EXERCISE AIM>
Count the lines below containing "search". Number only.

########################################

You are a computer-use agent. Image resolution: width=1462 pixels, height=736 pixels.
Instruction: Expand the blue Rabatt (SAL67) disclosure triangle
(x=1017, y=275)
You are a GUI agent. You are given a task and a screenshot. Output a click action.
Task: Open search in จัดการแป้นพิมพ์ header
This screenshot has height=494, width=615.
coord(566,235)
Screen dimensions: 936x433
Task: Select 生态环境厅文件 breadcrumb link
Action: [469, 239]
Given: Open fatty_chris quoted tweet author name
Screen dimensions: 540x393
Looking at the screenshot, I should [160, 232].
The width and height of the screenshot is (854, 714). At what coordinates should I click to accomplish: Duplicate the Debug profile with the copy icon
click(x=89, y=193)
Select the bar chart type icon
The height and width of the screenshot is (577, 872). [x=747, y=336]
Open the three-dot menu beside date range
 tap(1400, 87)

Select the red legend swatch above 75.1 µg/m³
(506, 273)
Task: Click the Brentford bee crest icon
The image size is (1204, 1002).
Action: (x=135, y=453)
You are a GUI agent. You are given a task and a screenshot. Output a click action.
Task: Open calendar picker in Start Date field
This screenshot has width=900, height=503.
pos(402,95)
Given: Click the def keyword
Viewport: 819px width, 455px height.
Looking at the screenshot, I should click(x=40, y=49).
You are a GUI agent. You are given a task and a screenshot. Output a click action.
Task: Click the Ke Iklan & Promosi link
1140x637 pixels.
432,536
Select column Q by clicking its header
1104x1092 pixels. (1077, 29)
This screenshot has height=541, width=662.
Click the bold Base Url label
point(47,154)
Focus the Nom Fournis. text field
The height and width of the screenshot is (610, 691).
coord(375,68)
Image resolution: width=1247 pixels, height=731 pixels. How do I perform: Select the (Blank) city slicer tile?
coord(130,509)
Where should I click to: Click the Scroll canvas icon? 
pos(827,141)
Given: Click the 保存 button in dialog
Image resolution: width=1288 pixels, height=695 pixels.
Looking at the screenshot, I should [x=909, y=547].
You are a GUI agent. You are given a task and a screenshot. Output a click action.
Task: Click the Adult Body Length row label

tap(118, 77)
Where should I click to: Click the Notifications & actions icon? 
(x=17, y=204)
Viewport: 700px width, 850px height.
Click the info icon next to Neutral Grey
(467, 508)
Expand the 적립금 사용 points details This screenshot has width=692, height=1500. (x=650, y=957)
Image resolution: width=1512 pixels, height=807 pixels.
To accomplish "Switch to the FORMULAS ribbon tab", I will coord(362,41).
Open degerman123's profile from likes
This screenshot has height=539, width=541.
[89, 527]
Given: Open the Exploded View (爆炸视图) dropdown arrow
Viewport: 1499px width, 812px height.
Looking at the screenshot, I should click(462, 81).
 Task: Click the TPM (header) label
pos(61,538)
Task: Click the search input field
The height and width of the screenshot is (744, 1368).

########################################

COMPLETED EXERCISE>
2